▶ Extracted data
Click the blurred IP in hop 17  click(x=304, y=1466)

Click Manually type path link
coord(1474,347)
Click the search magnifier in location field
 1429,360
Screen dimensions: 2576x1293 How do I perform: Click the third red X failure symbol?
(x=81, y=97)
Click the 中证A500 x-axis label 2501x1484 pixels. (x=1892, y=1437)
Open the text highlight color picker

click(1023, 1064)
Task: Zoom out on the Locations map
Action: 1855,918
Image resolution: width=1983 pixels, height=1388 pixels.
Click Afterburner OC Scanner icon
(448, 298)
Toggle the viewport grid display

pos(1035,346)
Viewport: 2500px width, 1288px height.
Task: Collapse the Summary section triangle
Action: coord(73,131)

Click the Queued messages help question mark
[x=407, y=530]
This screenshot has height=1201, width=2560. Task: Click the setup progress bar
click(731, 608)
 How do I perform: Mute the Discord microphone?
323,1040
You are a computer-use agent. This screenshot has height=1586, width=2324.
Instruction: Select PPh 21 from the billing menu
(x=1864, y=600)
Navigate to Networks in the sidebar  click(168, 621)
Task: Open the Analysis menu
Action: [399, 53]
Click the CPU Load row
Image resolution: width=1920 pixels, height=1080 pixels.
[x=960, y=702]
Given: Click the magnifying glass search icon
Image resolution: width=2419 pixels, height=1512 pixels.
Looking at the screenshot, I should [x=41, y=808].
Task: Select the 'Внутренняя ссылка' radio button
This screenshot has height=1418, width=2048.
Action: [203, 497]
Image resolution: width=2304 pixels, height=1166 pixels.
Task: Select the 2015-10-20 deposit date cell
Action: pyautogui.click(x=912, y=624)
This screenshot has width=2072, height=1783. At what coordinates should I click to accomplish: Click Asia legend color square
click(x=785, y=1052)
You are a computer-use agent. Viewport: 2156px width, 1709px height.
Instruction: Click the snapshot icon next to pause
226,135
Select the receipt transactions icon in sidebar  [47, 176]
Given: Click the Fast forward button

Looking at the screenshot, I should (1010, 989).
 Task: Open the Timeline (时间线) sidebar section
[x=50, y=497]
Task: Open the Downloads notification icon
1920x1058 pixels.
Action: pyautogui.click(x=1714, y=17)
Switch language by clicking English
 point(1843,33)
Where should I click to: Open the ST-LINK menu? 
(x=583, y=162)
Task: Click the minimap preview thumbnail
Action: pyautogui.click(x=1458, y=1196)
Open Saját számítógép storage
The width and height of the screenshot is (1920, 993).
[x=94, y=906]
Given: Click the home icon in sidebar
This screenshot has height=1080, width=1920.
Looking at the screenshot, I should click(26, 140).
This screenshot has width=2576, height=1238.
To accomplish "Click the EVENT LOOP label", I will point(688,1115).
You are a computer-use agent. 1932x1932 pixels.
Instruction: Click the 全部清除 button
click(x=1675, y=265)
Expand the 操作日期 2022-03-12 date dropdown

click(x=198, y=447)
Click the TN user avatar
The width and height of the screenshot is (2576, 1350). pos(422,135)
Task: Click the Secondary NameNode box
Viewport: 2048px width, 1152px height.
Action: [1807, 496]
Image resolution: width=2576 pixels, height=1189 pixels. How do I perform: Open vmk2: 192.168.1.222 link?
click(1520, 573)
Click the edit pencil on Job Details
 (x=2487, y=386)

▶ What to produce
Within the entries above, find each line where "computer" appears; copy every one.

▶ Result for this task
You are a computer-use agent. This screenshot has height=1586, width=2324.
You are a computer-use agent. Viewport: 2156px width, 1709px height.
You are a computer-use agent. 1932x1932 pixels.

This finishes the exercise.